Now there’s three words I didn’t expect to write in the same sentence, and to my shame I may as well confess that if a month ago you’d asked me to voice the first three words that came to mind when you said ‘Antrim’ then I guess I would have said ‘Green’, ‘Cold’ and ‘Dour’. Yet again, as throughout Northern Ireland, I am wrong on at least two counts. My experience of Co Antrim (the town is too far inland for this trip, but my guests tell me the rail and airport connections are exemplary) is that it is indeed very green and also as a result very beautiful, but far from being full of people made dour by the cold it is packed with jolly suntanned people in shorts eating ice creams and fish and chips and frolicking on sandy beaches. I am assured by the locals that it is always like this, and that the coincidence of an uneasonal heatwave and half term are merely, well, a coincidence. I want to believe them as it is really very enjoyable.
The weather is not a coincidence, it’s the answer to a few months’ fervent prayer, Sarah having agreed to join me for a few days in Half Term and, as any reader will know, sailing is not high on her list of Half Term actvities. Or indeed any list at all. Lucky for her then that we had two days of motoring in a near calm, admiring the green coastline (full disclosure, the best bit was hidden in some annoying mist, the one day it wasn’t dawn to dusk sunshine). We’d enjoyed the Titantic museum (sorry, Experience) and strolling around Belfast but on Bank Holiday Monday most of it was closed, and what wasn’t (mainly the pubs) were full of those loud Irish-descent-claiming Americans. So arriving in Glenarm was a delight – a tiny village which was billed as having nothing at all for the visitor except two pubs with no food. This bit was the case, but what the guides had failed to mention was the supposedly famous castle with its walled garden, award-winning tea room, local produce shop, pizza barn and dairy. Sadly, finding this information late in the day, we arrived just as all of the above were closing, not because it was a Bank Holiday but because we are in Antrim and it is 5pm. Luckily we came pre-provisioned, unlike the Canadians in the huge yacht who were loudly appalled by the lack of restaurants. They must have long-range Canadian pilot books.
Glenarm is the first of the Antrim Glens, another Antrim feature of which I was blissfully unaware. I still mainly am, since they mostly hid in the mist, but based on Glenarm you could imagine they were pretty decent. The sun came out to round Fair Head where we entered the frankly terrifying Raithlin Sound – another of these tidal squeezes where the currents are so complex that the tide atlas gives up for hours at a time and simply says ‘not defined’, leaving you to guess.

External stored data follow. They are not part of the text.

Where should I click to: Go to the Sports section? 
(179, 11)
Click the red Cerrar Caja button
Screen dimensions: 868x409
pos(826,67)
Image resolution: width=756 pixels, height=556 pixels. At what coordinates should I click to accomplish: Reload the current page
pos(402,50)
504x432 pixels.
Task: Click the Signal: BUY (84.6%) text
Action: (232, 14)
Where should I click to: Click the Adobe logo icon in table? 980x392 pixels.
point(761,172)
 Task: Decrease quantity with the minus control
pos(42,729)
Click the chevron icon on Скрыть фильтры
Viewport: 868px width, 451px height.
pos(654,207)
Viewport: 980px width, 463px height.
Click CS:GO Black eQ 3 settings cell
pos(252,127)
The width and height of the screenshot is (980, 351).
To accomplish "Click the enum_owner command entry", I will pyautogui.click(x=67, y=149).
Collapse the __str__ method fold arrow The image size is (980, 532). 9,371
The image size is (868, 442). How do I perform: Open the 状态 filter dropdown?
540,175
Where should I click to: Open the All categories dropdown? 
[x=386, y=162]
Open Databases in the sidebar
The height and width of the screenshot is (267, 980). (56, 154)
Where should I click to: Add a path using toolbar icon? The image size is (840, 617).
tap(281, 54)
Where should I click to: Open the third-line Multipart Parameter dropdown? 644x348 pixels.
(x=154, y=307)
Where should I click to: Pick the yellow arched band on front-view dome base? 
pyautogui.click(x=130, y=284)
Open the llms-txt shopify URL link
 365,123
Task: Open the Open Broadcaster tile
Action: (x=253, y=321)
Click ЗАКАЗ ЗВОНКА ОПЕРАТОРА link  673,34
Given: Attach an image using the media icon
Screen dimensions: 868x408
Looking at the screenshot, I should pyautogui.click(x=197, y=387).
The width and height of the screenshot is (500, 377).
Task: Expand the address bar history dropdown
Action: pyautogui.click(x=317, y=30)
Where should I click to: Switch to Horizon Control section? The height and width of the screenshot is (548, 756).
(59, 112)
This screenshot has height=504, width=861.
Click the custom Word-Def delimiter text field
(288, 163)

We seem to have guessed OK and ended up in Ballycastle which is as far from terrifying as you can get, unless you have a phobia of sandy beaches, ice cream or fish and chips, in which case keep well away. It also has more buses than the average seaside town, which was handy since Owen joined us from the airport (sadly without Josy, who has done her back in) for a very curtailed week, which was even more curtailed by the lack of wind, ridiculously strong tides and the way buses around here seem to take a three hour lunch break.
After a day or two we knew the bus drivers quite well, as they took us to the Giant’s Causeway and back twice as well as ferrying Owen and Sarah to the train station in Coleraine. First Causeway visit was as expected but smaller: I had been expecting hunks of basalt big enough for a giant but I reckon he wore around size 13. His chair was equally un-giant-sized:

Although I did enjoy fooling around with his organ:

I was encouraged to write this sort of schoolboy thing not only by Sarah but by one of the guides who was supposed to be surveying basalt columns. More Finbar Saunders than Finn McCool.
We quite fancied sailing to Raithlin Island where there is a bird sanctuary and a restaurant to please the most demanding Canadian, but a glance at the tide atlas suggested that walking 100 yards to the fast ferry was the quicker and safer bet. This was time and money very well spent: a jolly islander drove us to the lighthouse in the Puffin Bus where jolly RSPB volunteers showed us where to see real actual live in-the-feather puffins. Hurrah, another box ticked. They don’t photograph too well on a standard phone so luckily they had an idiot’s guide which allows me to tell you that the birds I have seen which aren’t seagulls are variously Razorbills, Fulmars and Guillemots. I had guessed but now I know which is which.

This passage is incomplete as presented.